| Work item |
Rewrite the paragraph of the source passage that begins "Second, and most importantly" as a short bulleted list that keeps its main points.

| Source passage |
The second step of our research is applying DNA-LNPs to each chronic disease, and with each disease, we find new walls to design around. For example, pulmonary arterial hypertension is narrowing of the lungs’ arteries with diverse causes and high mortality. We put antibody fragments onto DNA-LNPs that caused the DNA-LNPs to go to just the lungs’ blood vessels. We are now designing “promoter” region in the DNA to only express in the lung's arteries, not other blood vessels, so we only express therapeutic proteins in exactly the right spot. 

Because DNA-LNPs are made of modular components, we can design around each wall that we encounter. 

What advice would you give to young scientists or students interested in pursuing a career in research, or to your younger self starting in science? 

The most important thing to get out of your twenties is to learn what you like and what drives you.  

First, you must learn if you prefer science or engineering. These terms are often blurred in academia and popular culture, but I find that defining them is very helpful in guiding your path in research. Science is discovering new knowledge, while engineering is building useful things based on existing knowledge. In academia, bioengineering departments have a large number of science labs, and medical schools have many labs doing engineering but calling it science. So why is it important to consider science vs engineering as defined above? Because you need to figure out what you like, and I find most researchers prefer one over the other, science vs engineering, and if you end up in the wrong bucket, you will not be happy. Most of my colleagues think of me as a scientist, but I am driven mostly by engineering. I like to build things, and that is engineering. Of course, I still do science, such as discovering a new signalling pathway causing problems for gene therapy, but I do so because I want to design around that. So, the goal is really to find where on the science-to-engineering spectrum you want to live and figuring out how far you like to explore outside that position. 

Second, and most importantly, define your happiness and success broadly, which I call the entropy theory of happiness. If you say, “I will only be happy if I get to innovate in sub-sub-field X and prove this one pet theory of mine and become a professor at university Y and spin out a big company”, then you are unlikely to be happy. There are very few paths to that particular point, and many factors outside your control. Instead, if you define your happiness and success broadly, there are many paths leading there: “I want to do research that improves peoples’ lives, and I’m happy to do it in industry or academia, because there are great things about both places.” Entropy scales with the number of microstates and always increases into the future. So, define your goals to encompass many microstates, and you will be satisfied when you reach that future, high-entropy state. Because our dopaminergic reward system evolved to lead to unhappiness when we don’t get what we expected, you simply must define your expectations broadly. This leads to success and happiness.

| Entries supplied |
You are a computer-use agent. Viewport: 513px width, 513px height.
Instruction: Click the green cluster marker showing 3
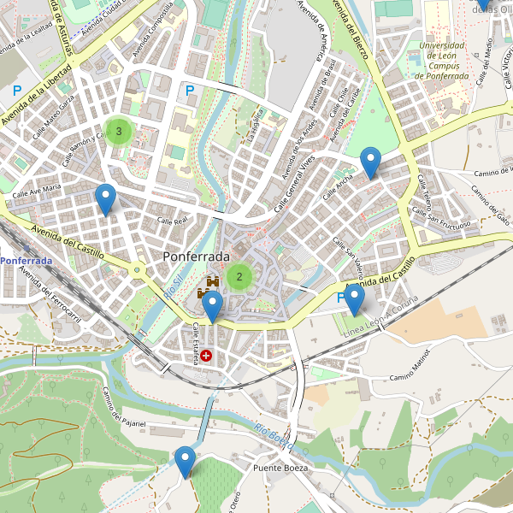[x=119, y=131]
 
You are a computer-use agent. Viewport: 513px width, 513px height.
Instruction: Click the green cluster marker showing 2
[x=239, y=275]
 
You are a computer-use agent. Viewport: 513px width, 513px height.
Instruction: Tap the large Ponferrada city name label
[x=196, y=256]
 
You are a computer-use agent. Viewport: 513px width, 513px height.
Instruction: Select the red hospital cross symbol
[x=206, y=354]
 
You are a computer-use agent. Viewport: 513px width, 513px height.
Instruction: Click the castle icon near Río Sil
[x=209, y=284]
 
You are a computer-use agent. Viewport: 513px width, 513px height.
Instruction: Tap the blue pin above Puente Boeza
[x=185, y=462]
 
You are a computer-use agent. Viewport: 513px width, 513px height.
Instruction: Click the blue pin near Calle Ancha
[x=370, y=162]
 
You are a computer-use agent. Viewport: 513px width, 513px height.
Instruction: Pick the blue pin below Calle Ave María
[x=105, y=199]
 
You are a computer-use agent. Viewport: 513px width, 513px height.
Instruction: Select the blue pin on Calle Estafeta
[x=211, y=306]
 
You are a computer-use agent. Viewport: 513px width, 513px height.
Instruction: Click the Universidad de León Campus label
[x=442, y=61]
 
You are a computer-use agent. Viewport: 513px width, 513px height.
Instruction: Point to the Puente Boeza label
[x=280, y=469]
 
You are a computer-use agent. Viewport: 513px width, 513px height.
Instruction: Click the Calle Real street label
[x=172, y=221]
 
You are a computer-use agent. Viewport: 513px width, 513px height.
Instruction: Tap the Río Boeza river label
[x=273, y=435]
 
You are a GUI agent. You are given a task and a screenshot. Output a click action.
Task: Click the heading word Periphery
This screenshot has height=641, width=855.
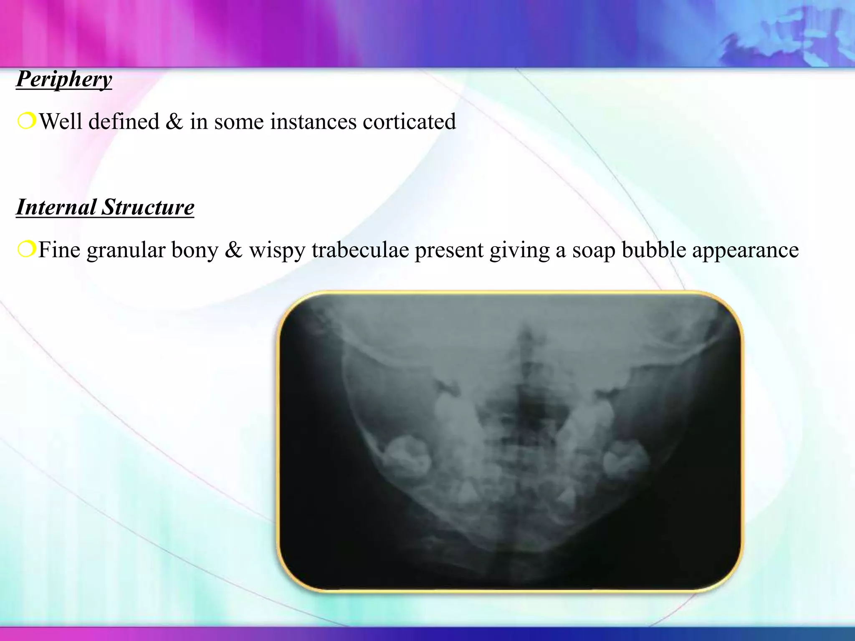pyautogui.click(x=64, y=79)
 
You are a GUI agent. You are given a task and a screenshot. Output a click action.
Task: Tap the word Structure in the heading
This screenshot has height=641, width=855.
pyautogui.click(x=148, y=207)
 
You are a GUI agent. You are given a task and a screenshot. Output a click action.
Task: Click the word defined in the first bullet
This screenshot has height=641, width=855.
pyautogui.click(x=124, y=122)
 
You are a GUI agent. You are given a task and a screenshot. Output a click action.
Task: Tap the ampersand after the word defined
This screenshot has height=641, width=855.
pyautogui.click(x=174, y=122)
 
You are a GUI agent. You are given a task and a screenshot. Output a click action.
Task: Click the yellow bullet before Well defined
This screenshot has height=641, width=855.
pyautogui.click(x=26, y=121)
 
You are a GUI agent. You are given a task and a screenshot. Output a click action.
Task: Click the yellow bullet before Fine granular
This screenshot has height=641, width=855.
pyautogui.click(x=26, y=250)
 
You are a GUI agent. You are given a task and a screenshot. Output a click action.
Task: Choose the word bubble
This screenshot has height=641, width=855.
pyautogui.click(x=654, y=250)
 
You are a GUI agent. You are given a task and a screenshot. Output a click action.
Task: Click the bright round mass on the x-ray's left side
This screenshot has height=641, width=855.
pyautogui.click(x=407, y=457)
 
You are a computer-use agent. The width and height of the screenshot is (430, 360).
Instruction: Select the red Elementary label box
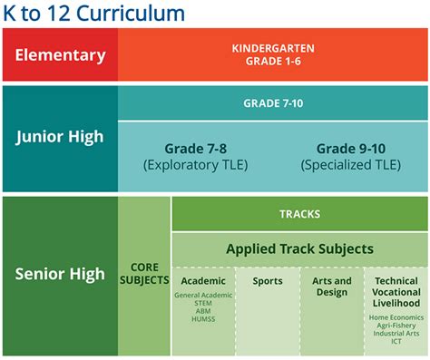(x=60, y=54)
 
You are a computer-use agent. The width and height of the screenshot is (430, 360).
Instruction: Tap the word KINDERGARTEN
(x=272, y=48)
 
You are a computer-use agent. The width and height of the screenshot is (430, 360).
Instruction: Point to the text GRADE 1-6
(x=272, y=61)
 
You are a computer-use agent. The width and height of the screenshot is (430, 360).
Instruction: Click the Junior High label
(x=60, y=138)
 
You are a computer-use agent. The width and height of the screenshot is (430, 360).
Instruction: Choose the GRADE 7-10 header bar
(x=272, y=103)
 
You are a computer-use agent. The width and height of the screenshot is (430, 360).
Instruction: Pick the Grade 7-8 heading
(x=197, y=148)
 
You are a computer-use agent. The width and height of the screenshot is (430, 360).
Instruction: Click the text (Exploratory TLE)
(x=197, y=164)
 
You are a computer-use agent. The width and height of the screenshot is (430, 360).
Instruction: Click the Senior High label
(x=60, y=272)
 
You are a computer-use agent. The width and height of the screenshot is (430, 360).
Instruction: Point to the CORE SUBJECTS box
(x=144, y=275)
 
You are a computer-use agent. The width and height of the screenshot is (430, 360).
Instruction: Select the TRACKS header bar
(x=298, y=214)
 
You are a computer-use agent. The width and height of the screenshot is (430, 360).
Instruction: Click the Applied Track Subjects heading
(x=298, y=248)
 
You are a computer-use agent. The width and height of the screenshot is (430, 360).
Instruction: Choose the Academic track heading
(x=202, y=281)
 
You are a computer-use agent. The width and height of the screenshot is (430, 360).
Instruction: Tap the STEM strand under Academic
(x=202, y=304)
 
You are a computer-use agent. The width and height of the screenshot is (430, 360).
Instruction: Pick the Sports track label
(x=267, y=281)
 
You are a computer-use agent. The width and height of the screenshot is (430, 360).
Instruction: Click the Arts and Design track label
(x=331, y=287)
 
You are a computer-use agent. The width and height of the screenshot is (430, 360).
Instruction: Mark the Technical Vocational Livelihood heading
(x=396, y=293)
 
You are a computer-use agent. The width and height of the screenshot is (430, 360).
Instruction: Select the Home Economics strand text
(x=396, y=318)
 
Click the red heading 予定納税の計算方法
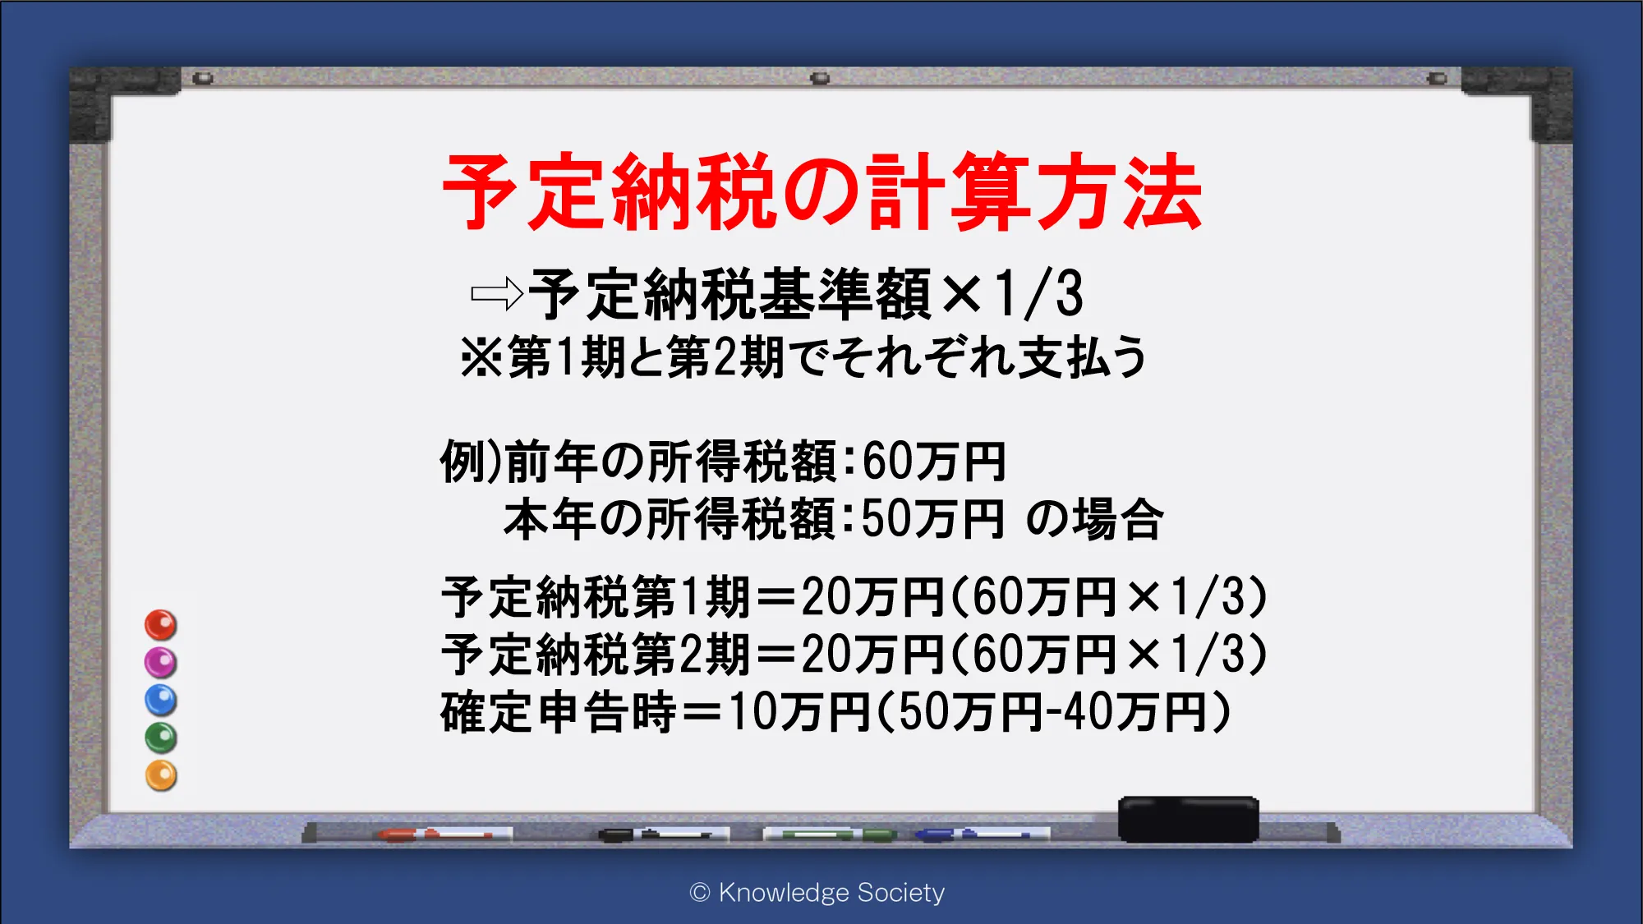[x=822, y=192]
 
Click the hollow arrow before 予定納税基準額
[x=497, y=294]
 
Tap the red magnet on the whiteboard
[x=161, y=625]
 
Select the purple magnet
[x=161, y=662]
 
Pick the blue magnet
[x=161, y=700]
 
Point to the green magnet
[x=161, y=738]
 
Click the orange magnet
[x=161, y=775]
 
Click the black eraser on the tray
[x=1188, y=819]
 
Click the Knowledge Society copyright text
[x=817, y=892]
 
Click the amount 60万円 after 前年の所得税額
[x=934, y=462]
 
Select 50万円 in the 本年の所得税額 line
[x=933, y=519]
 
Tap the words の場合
[x=1095, y=519]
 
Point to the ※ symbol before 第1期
[x=482, y=357]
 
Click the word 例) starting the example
[x=471, y=462]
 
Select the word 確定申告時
[x=559, y=711]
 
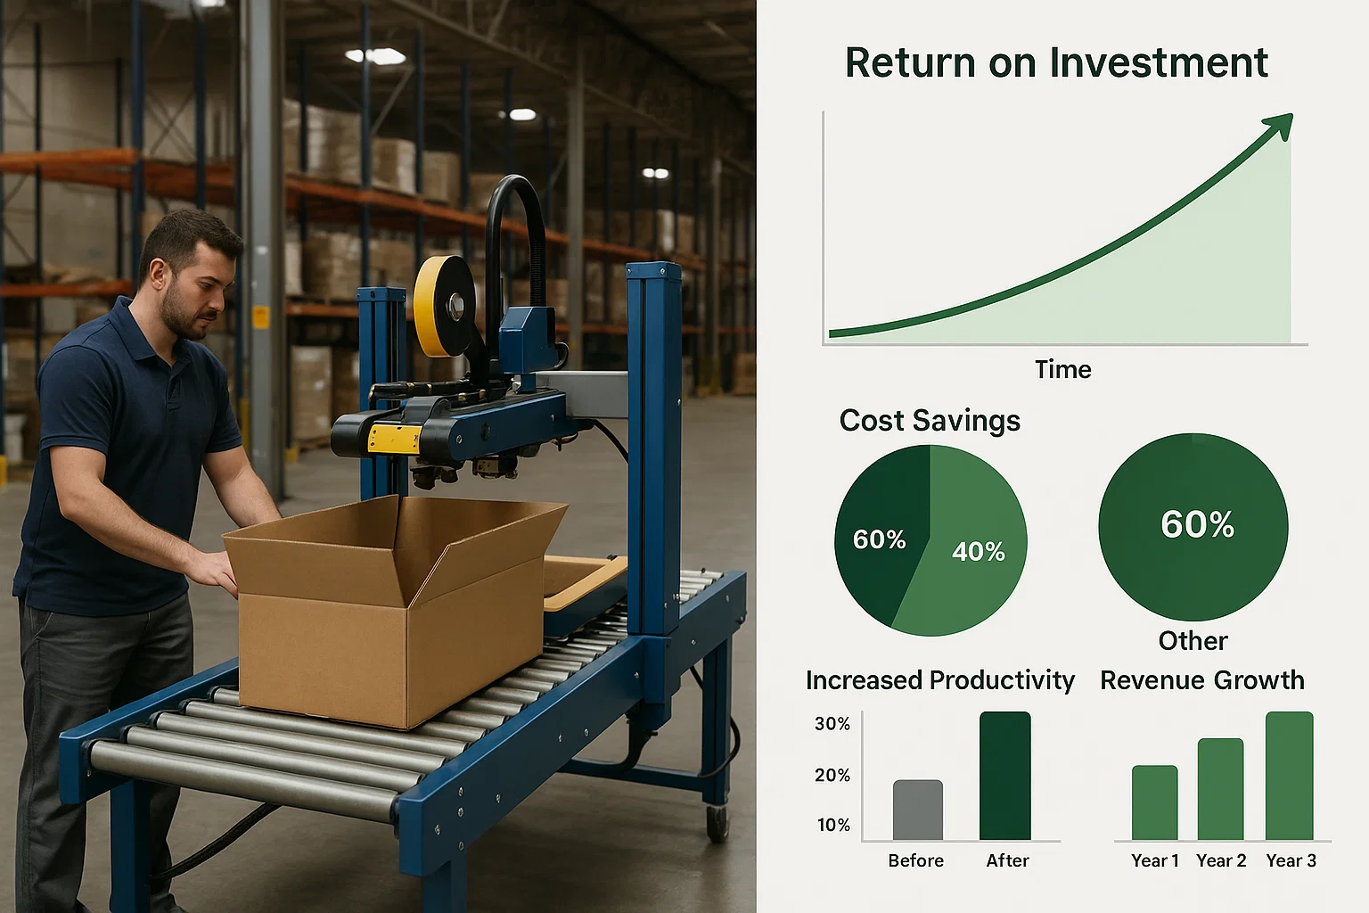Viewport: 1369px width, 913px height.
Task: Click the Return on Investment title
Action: (1056, 62)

| Task response |
- Define happiness and success broadly; this is called the entropy theory of happiness.
- A narrow goal makes happiness unlikely, because few paths lead to it and many factors are outside your control. Examples are innovating in one sub-sub-field, proving a pet theory, becoming a professor at a particular university, or spinning out a big company.
- A broad goal can be reached by many paths. An example is doing research that improves people's lives in either industry or academia.
- Entropy scales with the number of microstates and always increases into the future. So goals that cover many microstates will be satisfied in that future, high-entropy state.
- The dopaminergic reward system evolved to cause unhappiness when expectations aren't met, so expectations must be broad. This leads to success and happiness.